Измученный, я вглядываюсь во тьму, тщательно сравниваю тени деревьев, пытаюсь уловить признаки приближающегося рассвета, но тщетно. Чувствую, что к утру я просто сойду с ума от холода...
Пятеро мужчин и две женщины становятся жертвами кораблекрушения и оказываются на необитаемом острове, населенном слепыми птицами и гигантскими ящерицами. Лишенные воды, еды и надежды на спасение герои вынуждены противостоять не только приближающейся смерти, но и собственному прошлому, от которого они пытались сбежать и которое теперь преследует их в снах и галлюцинациях, почти неотличимых от реальности. Прослеживая путь, который каждый из них выберет перед лицом смерти, освещая самые темные уголки их душ, Стиг Дагерман (1923–1954) исследует природу чувства вины, страха и одиночества.
Книгу «Дорога сворачивает к нам» написал известный литовский писатель Миколас Слуцкис. Читателям знакомы многие книги этого автора. Для детей на русском языке были изданы его сборники рассказов: «Адомелис-часовой», «Аисты», «Великая борозда», «Маленький почтальон», «Как разбилось солнце». Большой отклик среди юных читателей получила повесть «Добрый дом», которая издавалась на русском языке три раза. Героиня новой повести М. Слуцкиса «Дорога сворачивает к нам» Мари́те живет в глухой деревушке, затерявшейся среди лесов и болот, вдали от большой дороги.

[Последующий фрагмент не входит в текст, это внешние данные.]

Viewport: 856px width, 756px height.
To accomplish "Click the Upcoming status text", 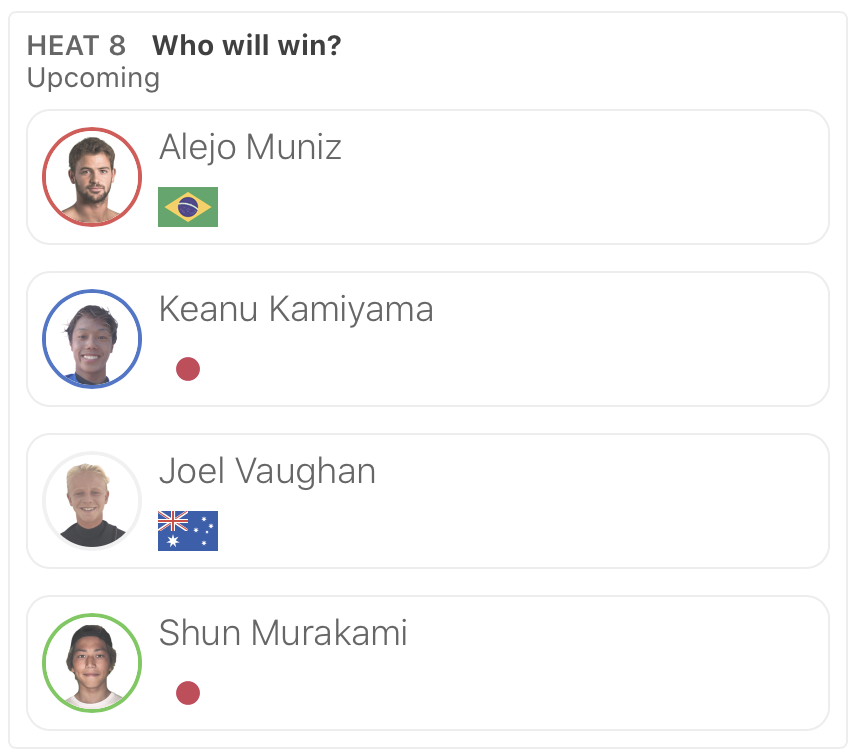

Впервые издаётся на русском языке одна из самых важных работ в творческом наследии знаменитого португальского поэта и писателя Мариу де Са-Карнейру (1890–1916) – его единственный роман «Признание Лусиу» (1914). Изысканная дружба двух декадентствующих литераторов, сохраняя всю свою сложную ментальность, удивительным образом эволюционирует в загадочный любовный треугольник. Усложнённая внутренняя композиция произведения, причудливый язык и стиль письма, преступление на почве страсти, «саморасследование» и необычное признание создают оригинальное повествование «топовой» литературы эпохи Модернизма.
Роман современного писателя из ГДР посвящен нелегкому ратному труду пограничников Национальной народной армии, в рядах которой молодые воины не только овладевают комплексом военных знаний, но и крепнут духовно, становясь настоящими патриотами первого в мире социалистического немецкого государства. Книга рассчитана на широкий круг читателей.
В книге рассказывается история главного героя, который сталкивается с различными проблемами и препятствиями на протяжении всего своего путешествия. По пути он встречает множество второстепенных персонажей, которые играют важные роли в истории. Благодаря опыту главного героя книга исследует такие темы, как любовь, потеря, надежда и стойкость. По мере того, как главный герой преодолевает свои трудности, он усваивает ценные уроки жизни и растет как личность.
В книге рассказывается история главного героя, который сталкивается с различными проблемами и препятствиями на протяжении всего своего путешествия. По пути он встречает множество второстепенных персонажей, которые играют важные роли в истории. Благодаря опыту главного героя книга исследует такие темы, как любовь, потеря, надежда и стойкость. По мере того, как главный герой преодолевает свои трудности, он усваивает ценные уроки жизни и растет как личность.